Sixteen possible explanations for the continual failure of American relay teams to avoid disqualification

We're all familiar with the impression that socio-cultural factors have on the way sport is practised in a given country. For instance, the success the Dutch have had in reclaiming land from the North Sea has given their footballers the arrogance which periodically leads to members of the national team not talking to each other, and telling each other they're not talking to each other. And Prof. Sapir-Whorf showed us how language has shaped the playing styles of the world's great footballing nations.

Using this method, and following yet another relay disqualification for the US ― this time for making a changeover outside the designated area ― can we look into the soul of America and figure out what keeps going wrong? Here is some, like, way true stuff about the States which may explain things.

* Imperial arrogance: They feel like they don't have to learn the rules like the rest of us, is that what it is?

* Those damn Frenchies (I): The judge was French! Okay, Belgian. Whatever. Same difference.

* Those damn Frenchies (II): The word 'baton' is French. USA Track & Field petitioned to have the name changed to 'liberty tube', but this was rejected by the IAAF. Now American runners drop the baton once a year in symbolic protest.

* Invasion impulse: They just can't help venturing into other people's lanes.

* Manifest destiny: Moreover, it is the right and duty of every American to venture into other people's lanes.

* Wanton abuse of the English language: If they can't educate themselves to speak the Queen's English, how can they be expected to carry a stick around a running track? Why can't they just leave it be? Stop being so innovative!

* They're just too damn fast to get the changeover right: That'll be the steroids.

* Americans are all, like, soooooo fat: Their chubby digits can't grip the baton properly.

* Some of the athletes probably come from the Deep South: So they probably lack opposable thumbs, if you know what I mean! You know, on account of them sticking to their own? Know what I mean? Eh? Eh?...What do you mean, "are you Marcus Brigstocke?"? I really don't know what you're talking about...Okay, here's a joke about Lily Allen. Ready? (Clears throat) I'd like to punch Lily Allen right in her stupid face! Well? What did you think of― Hey! Come back...

* Lack of compulsory health insurance: The athletes can't run in a straight line, what with their rickets and all.

* All that "teamwork" and passing the baton from person to person: Doesn't that seem a bit commie to you?
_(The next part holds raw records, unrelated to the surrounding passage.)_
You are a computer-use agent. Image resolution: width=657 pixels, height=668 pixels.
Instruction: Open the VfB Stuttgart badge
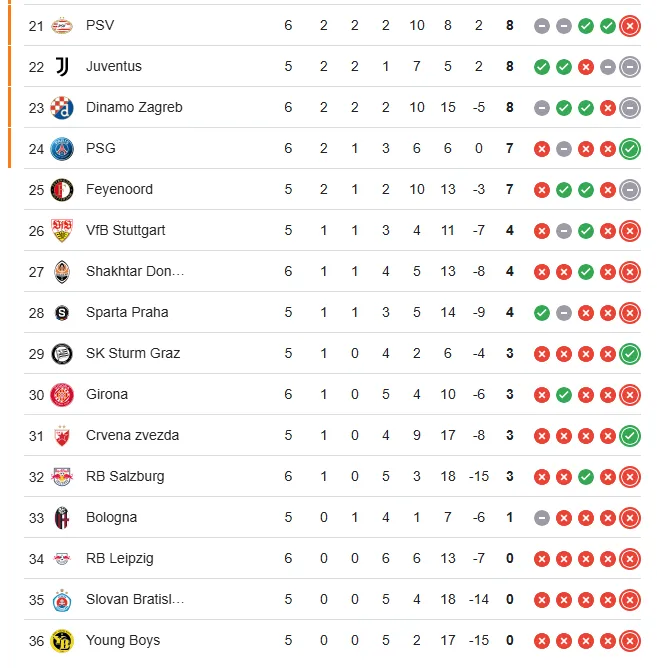pyautogui.click(x=62, y=230)
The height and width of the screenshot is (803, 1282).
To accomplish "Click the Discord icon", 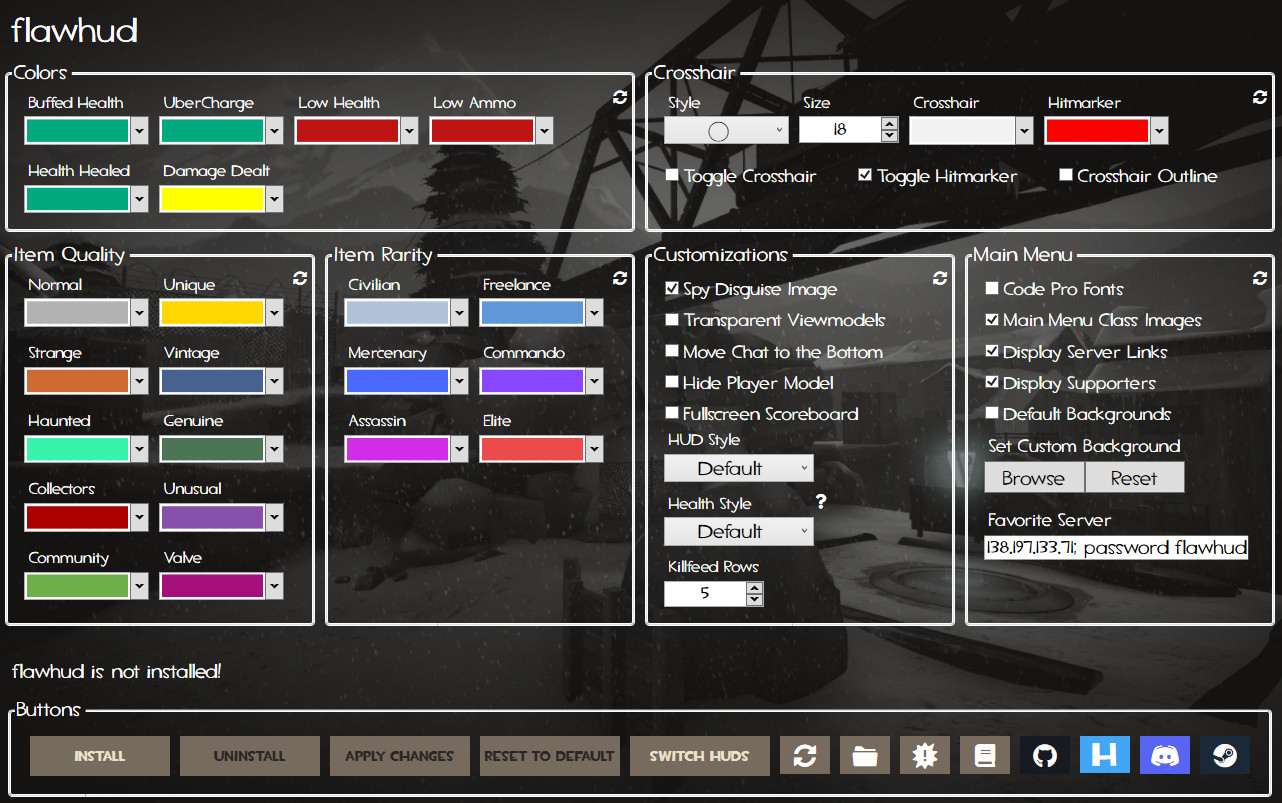I will (x=1164, y=755).
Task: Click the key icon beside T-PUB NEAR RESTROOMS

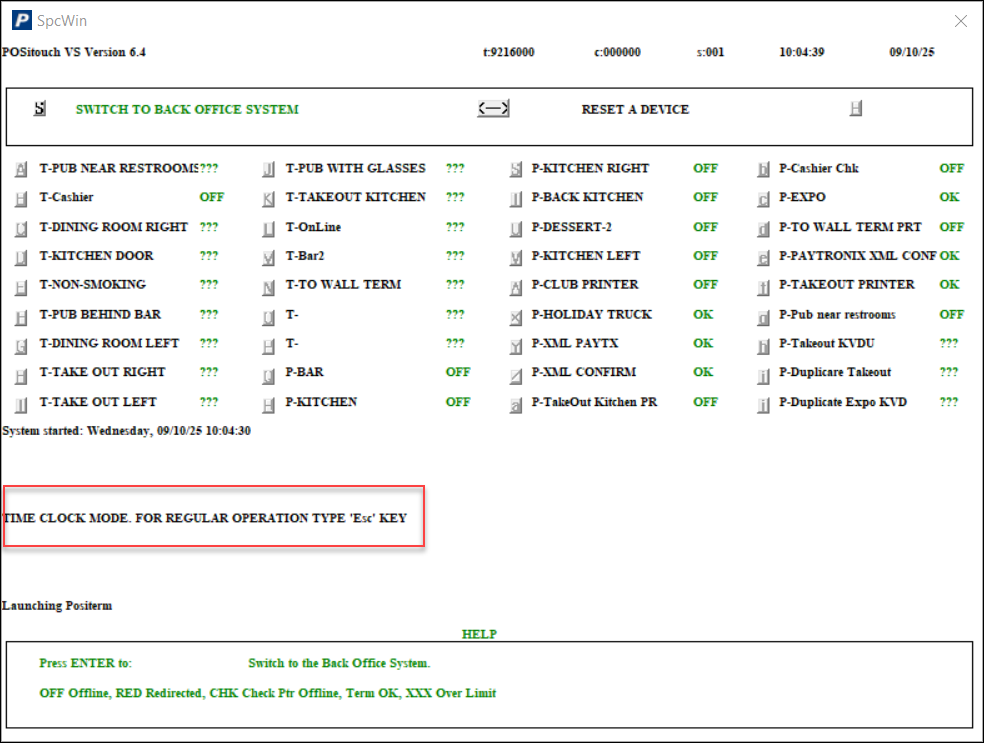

* The athletes are sick of hearing the national anthem so many times already during the week: That'll be the steroids.

* All the times American teams did manage to avoid disqualification were faked in a Hollywood backlot: Before every championship, USA Track & Field try to get the organisers to run their fake footage instead of the real thing. This year, the Germans refused, in retaliation for the cancellation of NFL Europa. They loved that thing.

* Americans are all, like, soooooo stoopid: Duh.

* Karma: It's "football", you idiots!



Elliott 23/8/09 4:10 AM  

The saddest part about this post is that I ran the 4 X 400 relay in high school and the baton dropping issues/disqualifications were pervasive in track. We have too short an attention span and are not a detail-oriented country.

Collateral damage? Waaay too long a word for me to care. I got bored at "lat" and the rest kinda mumbled together.

NickDunmore 24/8/09 12:48 AM  

Oh God. Brigstocke. I could hear his voice.